Regarding negotiations, he said that Greece had to debate with three different institutions, with frequent conflicting opinions and suggestions. If the decisions were to be made between Greece and the European Commission, then the two sides would have reached an agreement. But the involvement of the International Monetary Fund (IMF) and its conflicting suggestions put hurdles in the deal.
The Greek side has tabled a 47-page proposal after difficult and arduous negotiations and now the picture is that it had not tabled a proposal. On Monday, Greece tabled its proposals with a strong commitment to reach its goals, Tsipras noted.
Tsipras also said that the Greek government is a sovereign government and has the right to choose what it will implement.
Regarding misunderstandings and distortions in issues such as early retirement, Tsipras said that they should be eliminated. The Greek government was the first to say that reforms are needed and is committed to reach surplus targets. However, it has the right to redistribute the weight of measures and reforms.
“I heard insinuations that I have a secret plan to get Greece out of the euro. All last week European officials stated that a “No” in the referendum means we want out of the Eurozone. Greek citizens were aware of that. If I wanted to get Greece out of the euro, I would not be sending proposals and would not have translated the referendum results as a mandate to negotiate. I do not have a hidden drachma agenda,” he said.
“A loan is a form of solidarity. We want a viable program, and when we ask for a debt writeoff, we do so in order to repay our debts. I heard that we haven’t had any reforms in five months. The truth is that in the past five months we were negotiating and not governing,” Tsipras pointed out.
And he added: “However, we did things: We opened the Lagarde List, we prosecuted tax evaders, we signed an agreement with Switzerland to tax people who have their money abroad.”
“We ask for your support to change Greece,” Tsipras concluded.
European Commission President and European Council President rebut some of Tsipras’ statements in frustration
European Commission President Jean-Claude Juncker responded to some of Tsipras’ statements, saying that there were no discussions on Greece behind closed doors and that all negotiations were conducted in a friendly atmosphere.
“No one can accuse me of not caring about the low-income pensioners. I never suggested wage or pension cuts. Instead, I suggested to Mr. Tsipras to tax shipowners. We proposed an investment program to Greece worth 35 billion euros to revive the Greek economy. However, there have to be policies implemented so that the program works,” Juncker said.

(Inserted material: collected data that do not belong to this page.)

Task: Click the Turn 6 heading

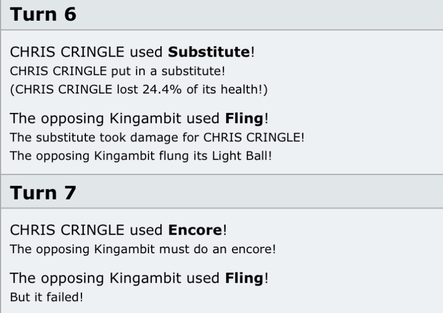Action: click(43, 14)
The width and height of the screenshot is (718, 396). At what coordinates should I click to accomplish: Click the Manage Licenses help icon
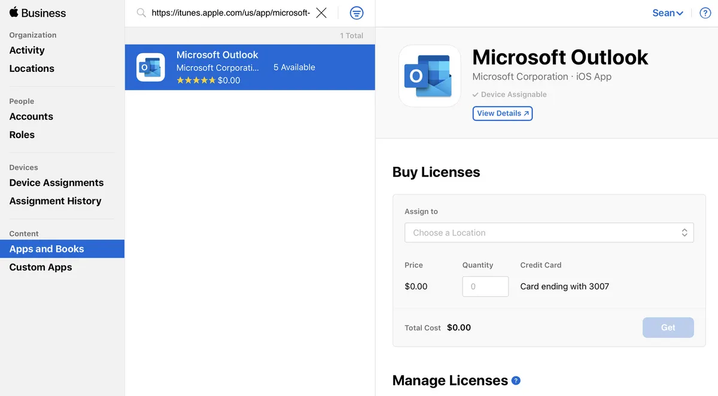(x=516, y=380)
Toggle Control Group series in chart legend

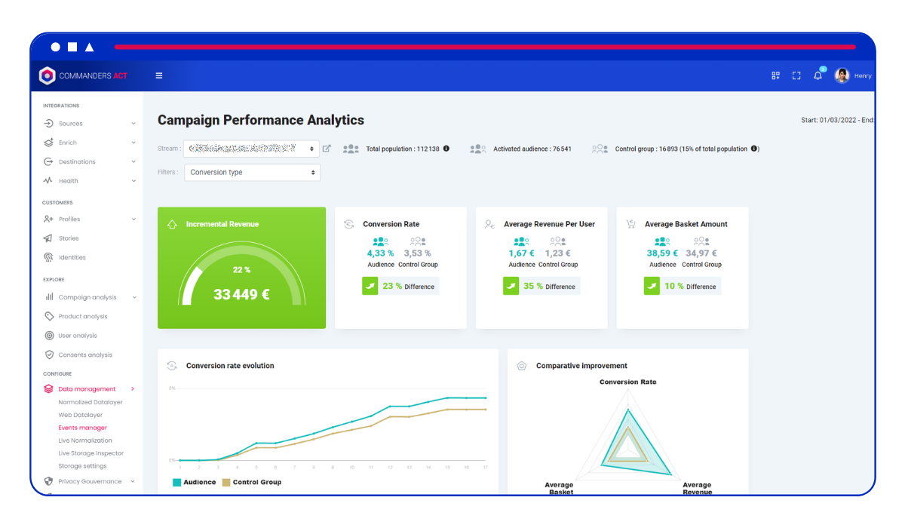click(x=251, y=482)
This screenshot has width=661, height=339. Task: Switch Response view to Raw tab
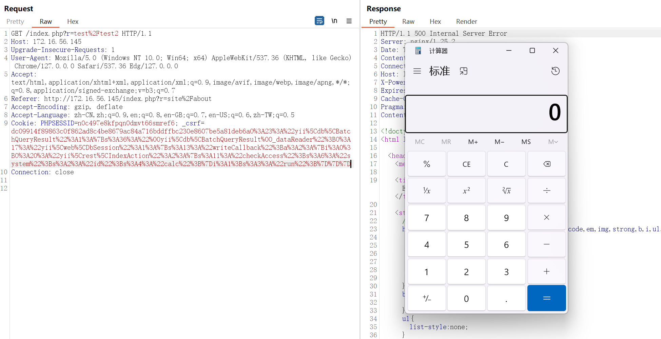408,22
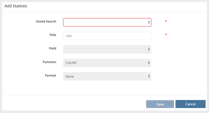
Task: Click the Format field label
Action: [x=50, y=75]
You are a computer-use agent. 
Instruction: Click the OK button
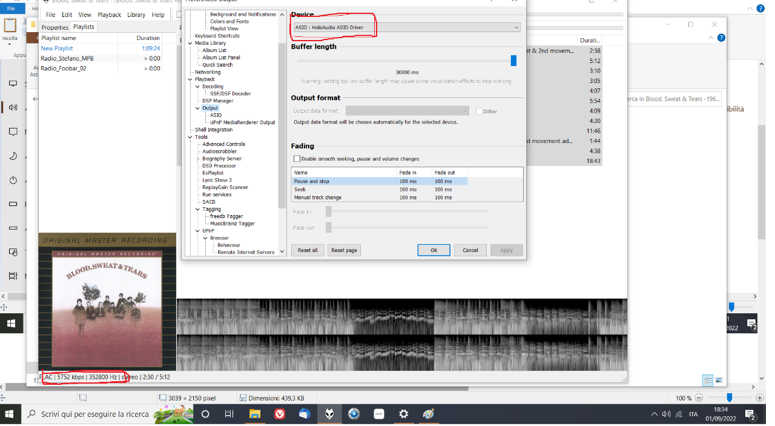[x=434, y=250]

“We are willing to continue our support, even at this moment. I would be grateful if Mr. Tsipras mentioned all those things when he said there were a lot of things that were not done from our side,” he added.

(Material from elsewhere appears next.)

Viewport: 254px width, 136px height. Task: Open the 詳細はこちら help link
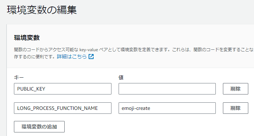coord(72,57)
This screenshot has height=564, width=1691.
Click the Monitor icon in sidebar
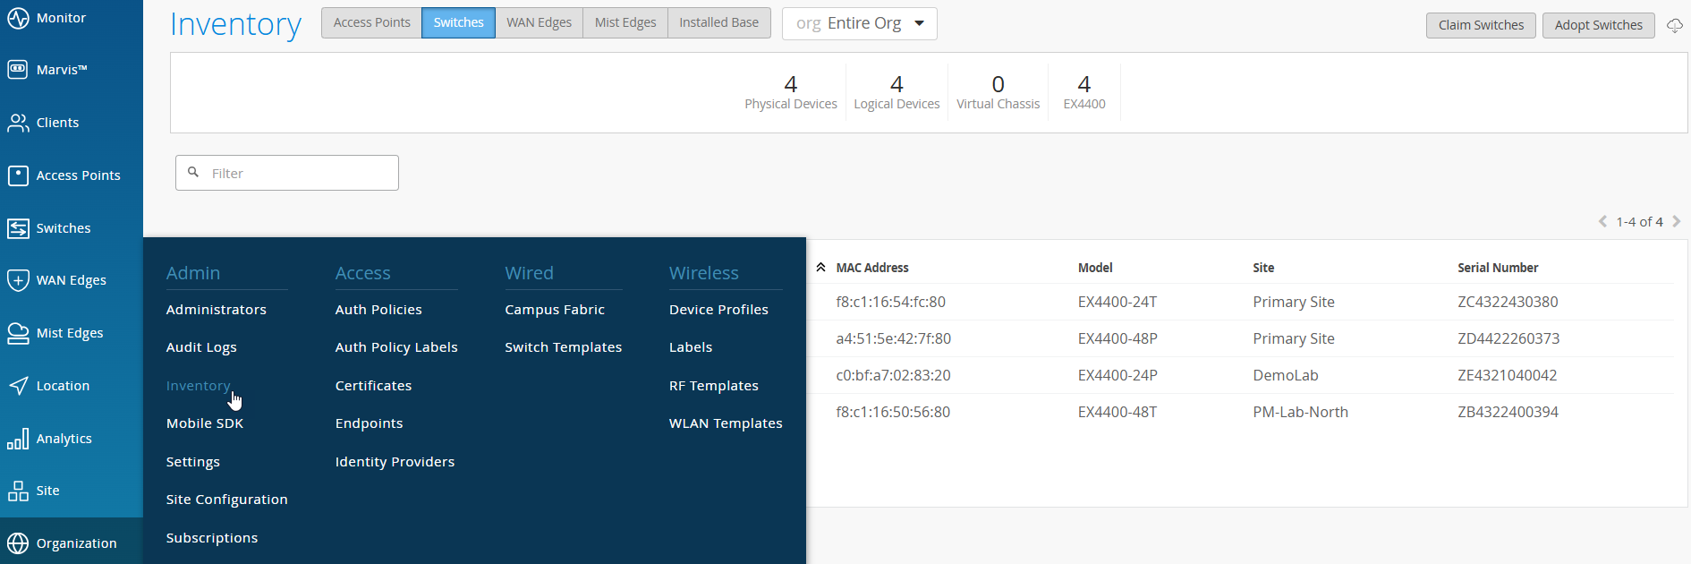(x=18, y=18)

European Council President Donald Tusk also criticized the Greek Prime Minister and asked him “not to humiliate his friends.”
“We must return to certain common basic principles,” Tusk said. “We all talk about unity but here we are, divided on the Greek issue. We are obligated to respect one another. We must repay our debts to others. Creditors are not bad and immoral and debtors the innocent victims…. It is simply impossible to keep spending over a long period of time much more than one earns. This is the source of the crisis in Greece, not the common currency… Seek help among your friends, not among your enemies who are not able to help you. Finally, if you want to help your friend in need, do not humiliate him,” Tusk noted.
“Today, we need unity… It is indispensable in order to take concrete decisions. Without unity on Greece, we will wake up in four days in a different Europe. This is really and truly the final wake up call for Greece but also for us. Our last chance,” he stressed.